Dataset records
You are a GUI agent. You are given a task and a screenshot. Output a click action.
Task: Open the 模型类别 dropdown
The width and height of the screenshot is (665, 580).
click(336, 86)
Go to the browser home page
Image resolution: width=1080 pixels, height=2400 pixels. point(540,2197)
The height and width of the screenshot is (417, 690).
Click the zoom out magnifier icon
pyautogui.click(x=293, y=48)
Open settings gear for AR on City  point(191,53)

--

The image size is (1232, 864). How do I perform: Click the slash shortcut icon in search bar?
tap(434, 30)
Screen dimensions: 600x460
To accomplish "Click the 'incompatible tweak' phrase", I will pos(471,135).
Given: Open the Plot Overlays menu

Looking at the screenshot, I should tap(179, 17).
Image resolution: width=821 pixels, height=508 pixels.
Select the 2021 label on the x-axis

--

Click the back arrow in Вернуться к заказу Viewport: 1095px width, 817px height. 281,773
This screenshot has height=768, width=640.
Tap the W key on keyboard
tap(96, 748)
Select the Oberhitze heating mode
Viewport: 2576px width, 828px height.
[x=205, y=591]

To do
Reproduce the entries above exactly, from the line with "You are a GUI" to the line with "Open settings gear", including both of those lines.

Response to the task
You are a GUI agent. You are given a task and a screenshot. Output a click action.
Task: Open the 模型类别 dropdown
The width and height of the screenshot is (665, 580).
click(336, 86)
Go to the browser home page
Image resolution: width=1080 pixels, height=2400 pixels. point(540,2197)
The height and width of the screenshot is (417, 690).
Click the zoom out magnifier icon
pyautogui.click(x=293, y=48)
Open settings gear for AR on City  point(191,53)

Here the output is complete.